*Exercise directions*: Your answer must be the lines from the one containing "Image resolution: width=1024" through the last line below, copied exactly, with no pictures.

Recorded data:
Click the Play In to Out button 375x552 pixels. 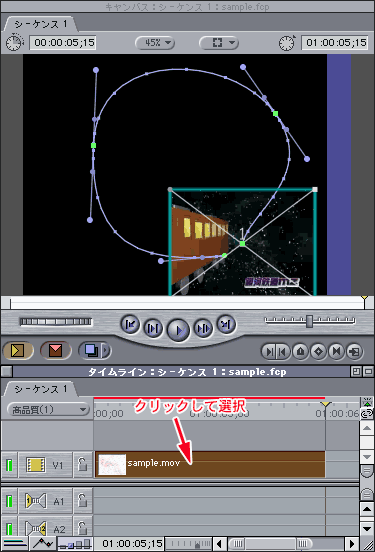pos(153,328)
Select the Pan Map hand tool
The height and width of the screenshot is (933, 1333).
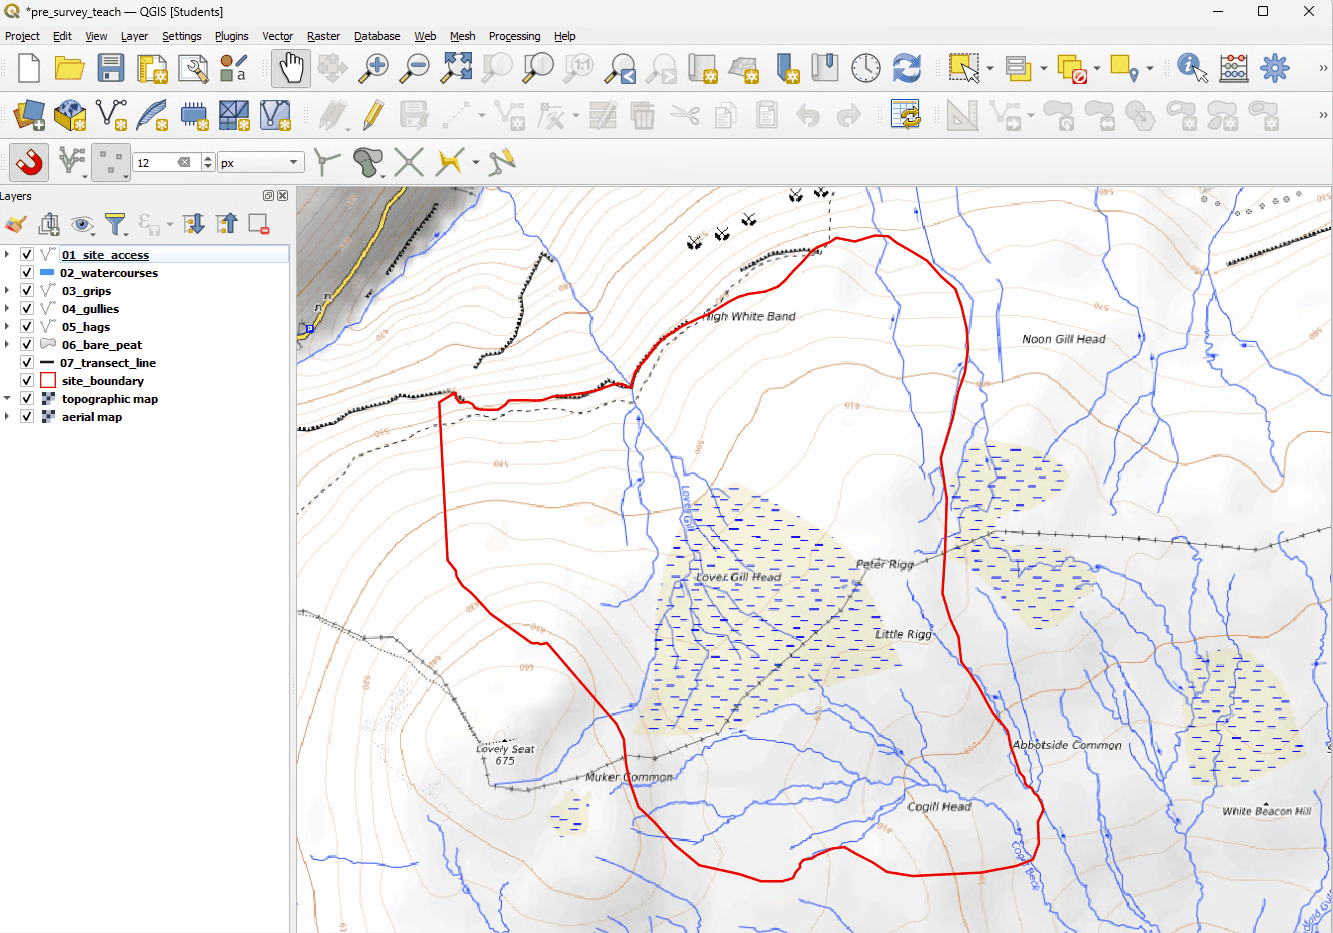(x=290, y=69)
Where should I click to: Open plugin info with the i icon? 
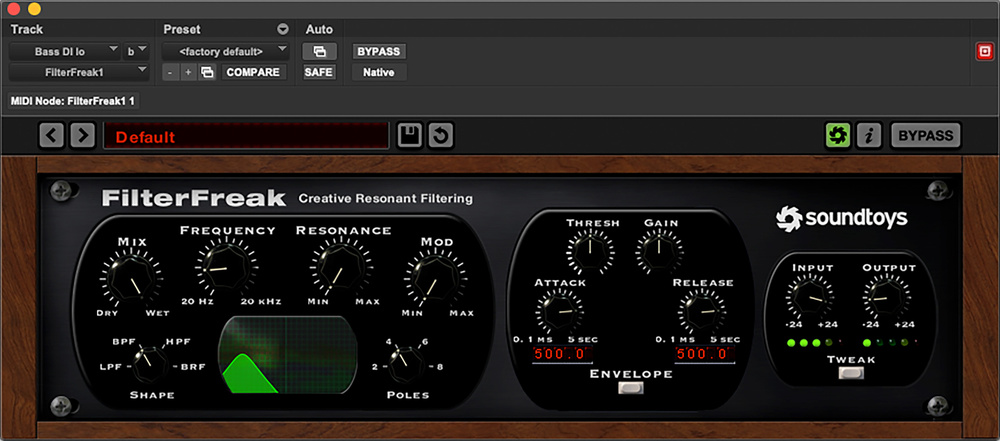[869, 136]
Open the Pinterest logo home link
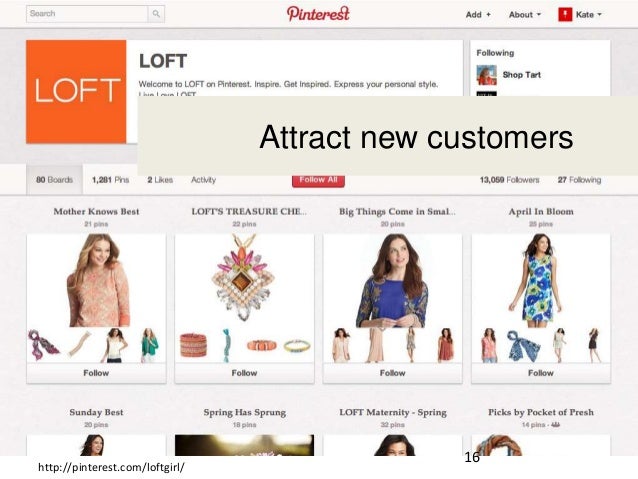Image resolution: width=638 pixels, height=479 pixels. (x=318, y=13)
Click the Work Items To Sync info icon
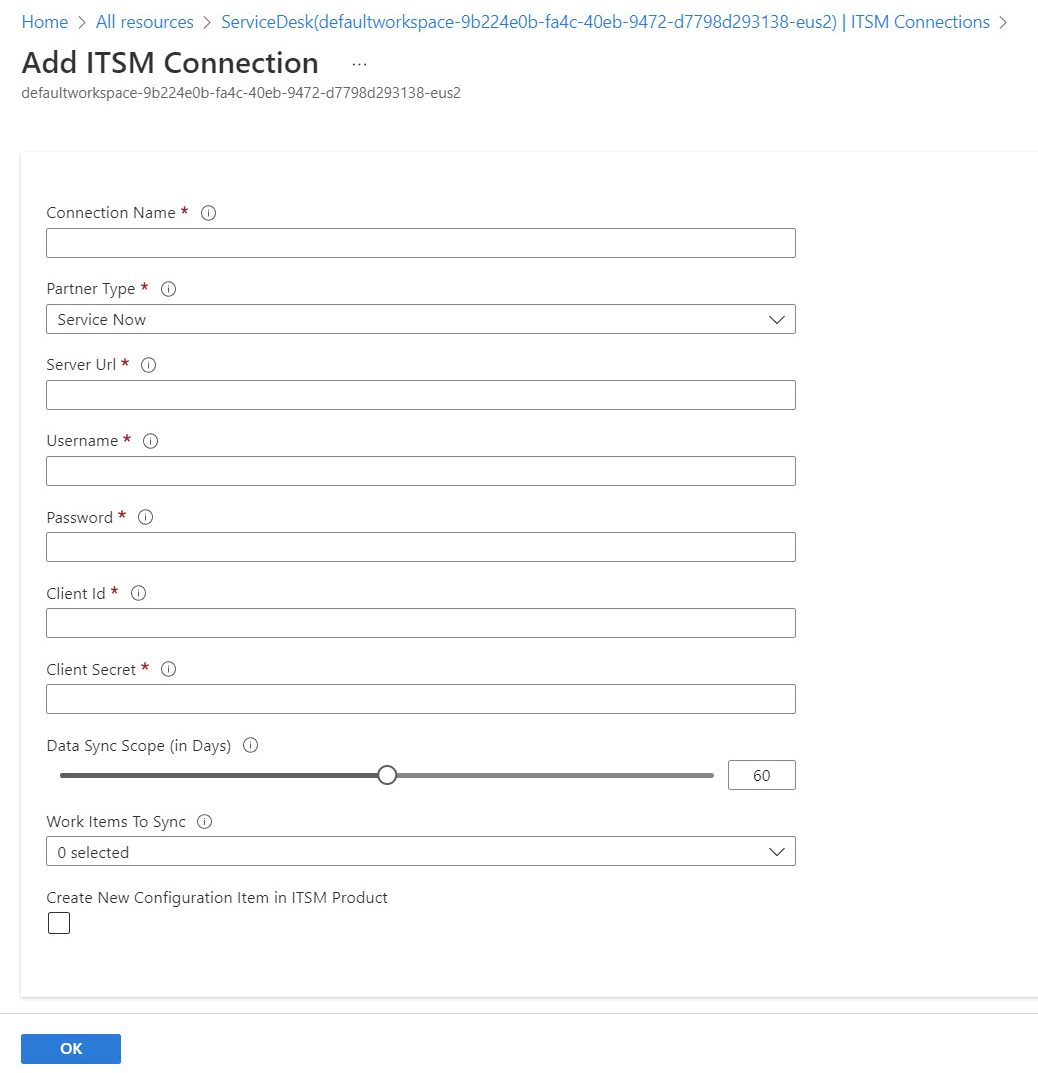 point(205,821)
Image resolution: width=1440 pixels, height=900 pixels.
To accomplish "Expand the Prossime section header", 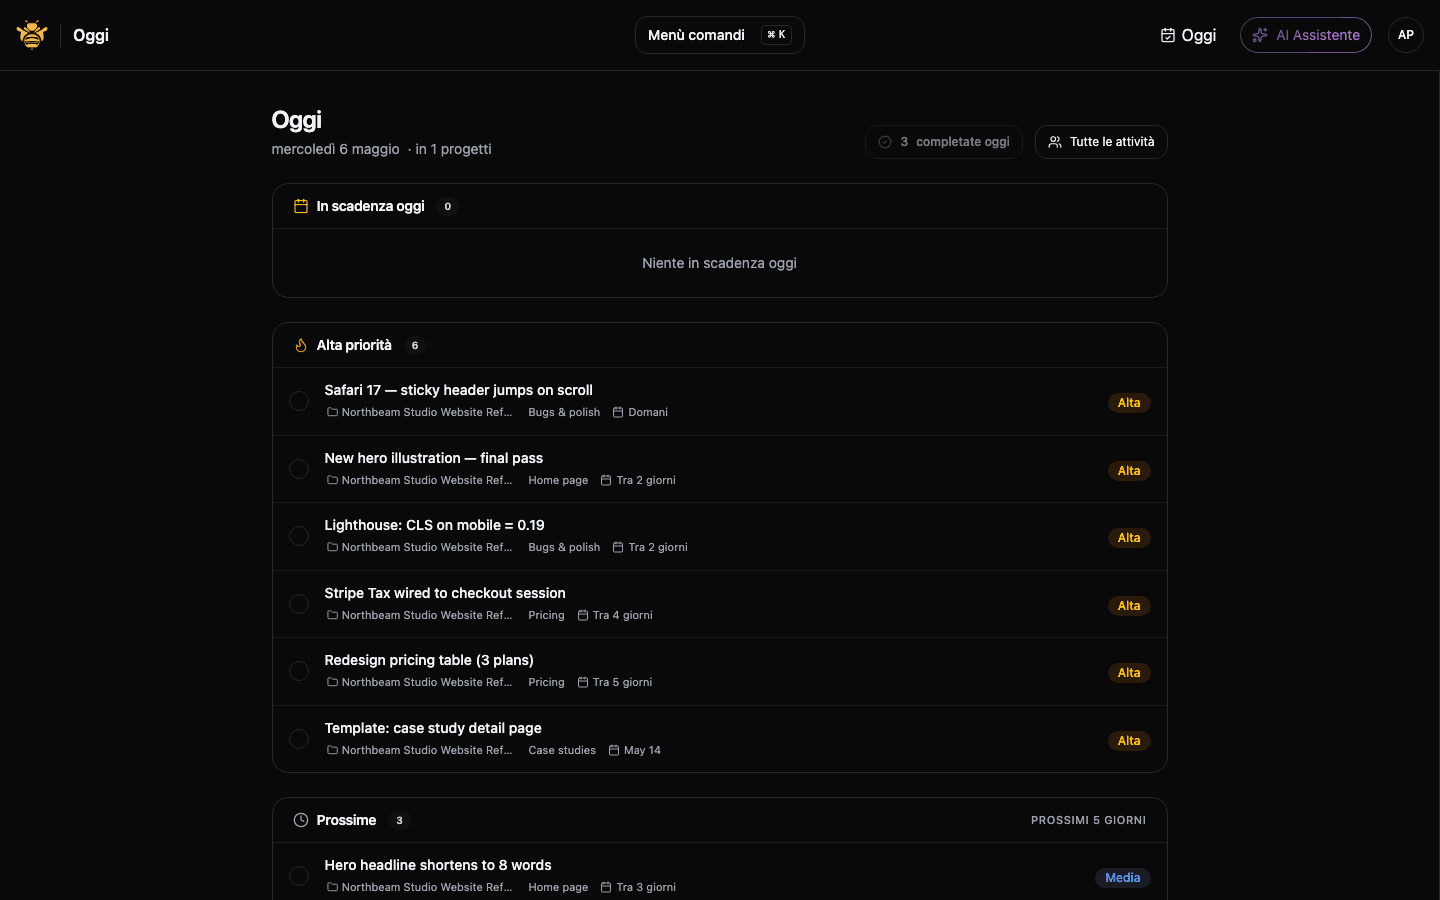I will pos(719,820).
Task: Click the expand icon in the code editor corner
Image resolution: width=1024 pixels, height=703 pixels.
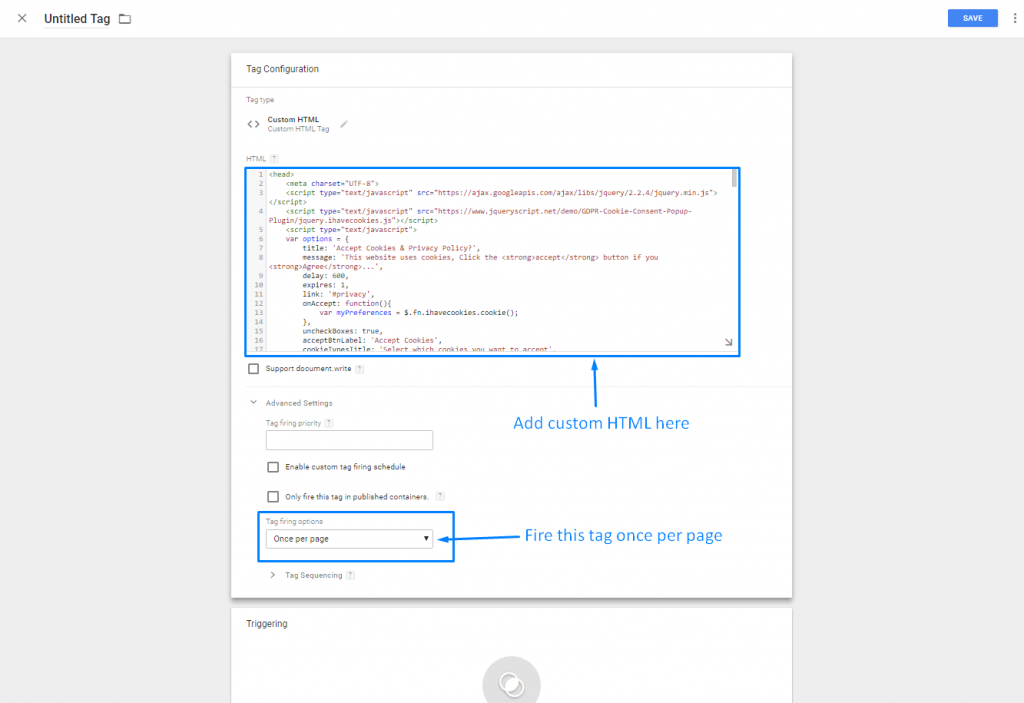Action: tap(727, 341)
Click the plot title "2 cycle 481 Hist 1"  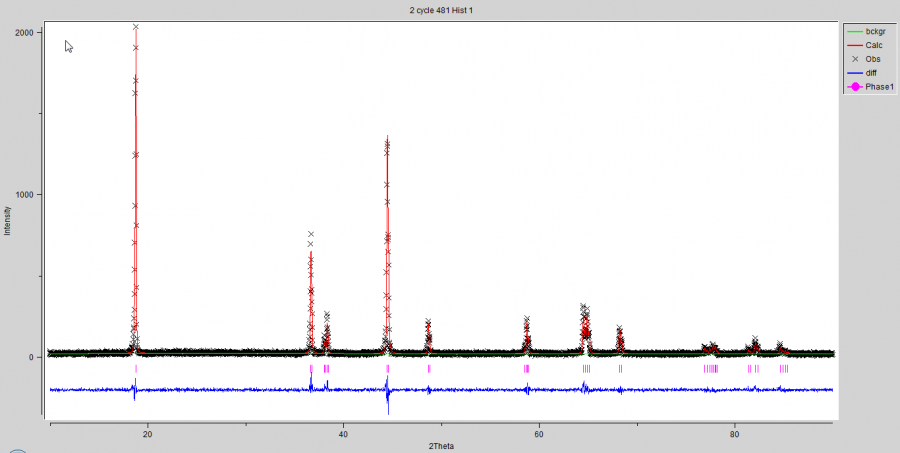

*Exercise solution*:
Image resolution: width=1024 pixels, height=703 pixels.
Action: tap(727, 341)
Click the plot title "2 cycle 481 Hist 1"  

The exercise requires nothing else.